Elin Pelin (Елин Пелин), widely referred to as Gara Elin Pelin (Гара Елин Пелин, lit. 'Elin Pelin Station') is a village in western Bulgaria. It is located within the Sofia Province and Elin Pelin Municipality. As of the 2024 population census, the village had a population of 3,168.

== Geography ==
The village is located about 23 km east of Sofia and is itself situated between the town of Elin Pelin and the neighboring village of Novi Han. It is on Railway line No. 1 "Kalotina-Zapad–Svilengrad".

The European route E80 and the nationally designated Trakia motorway (A1) run about 3 km south of the village.

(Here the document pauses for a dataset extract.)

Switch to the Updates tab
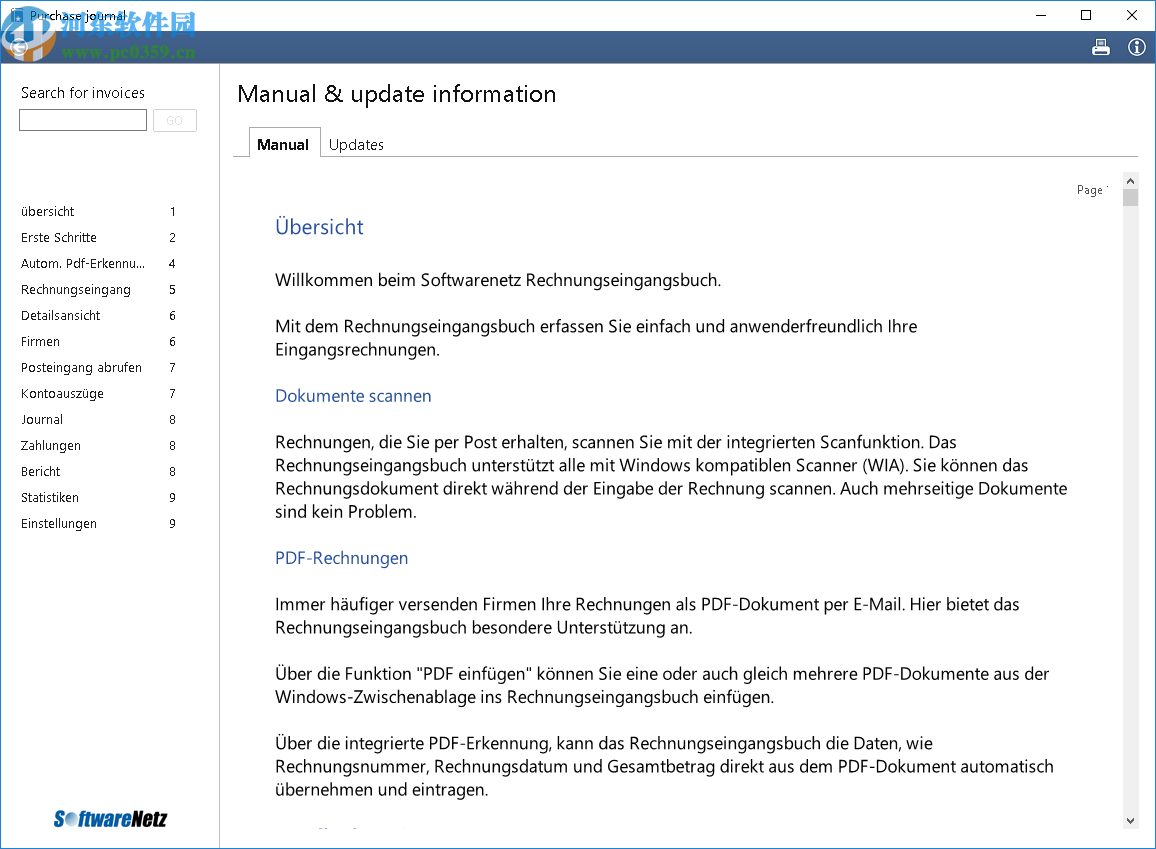This screenshot has height=849, width=1156. (x=356, y=145)
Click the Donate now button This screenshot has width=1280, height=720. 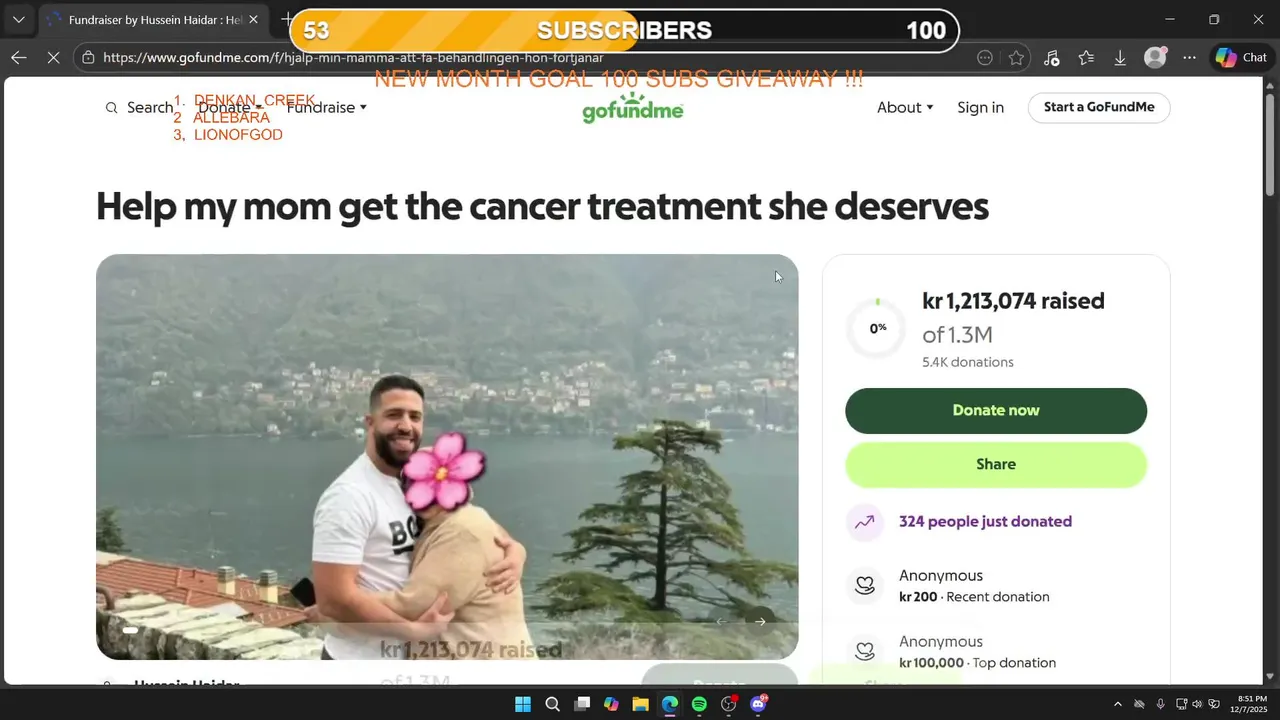point(996,411)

The average altitude of the village is about 550 m above sea level. To the southwest of the village are the Lozen Mountain and Vitosha Mountain, to the east is the Sredna Gora Mountain range, and to the north are the Balkan Mountains.

==History==
Elin Pelin village emerged as a settlement around the later half of the 19th century near the railway station on the Tsaribrod–Vakarel line, increasing in size after the Sofia–Septemvri railway line was put into operation. The settlement formed and grew in relation to the nearby Novoseltsi's railway station, which was located at the railway line's closest point to the village.

The settlement underwent a series of changes in its official status regarding settlement type and administrative-territorial affiliation between the 1950s and 1990s.

On 17 December 1955, the settlement, formed around the railway station of the nearby village of Elin Pelin (Novoseltsi until 1950), received the status of a village, with the name "Gara Elin Pelin", literally translating to "Elin Pelin Station".

On 6 February 1960, the villages of Elin Pelin and Gara Elin Pelin were united into the town of Elin Pelin. In the beginning of 1975, the village was separated from the town of Elin Pelin, becoming part of the municipality of Gara Elin Pelin. On 26 December 1978, it returned to the municipality of the town of Elin Pelin. On 18 July 1995, the official name of the village was changed to "Elin Pelin", which is its current name.

However, despite the official change many residents still refer to the village as "Gara Elin Pelin" or simply "Garata" (meaning "the station"). Even much of the signage in the village refers to it as "Gara Elin Pelin", instead of its official name.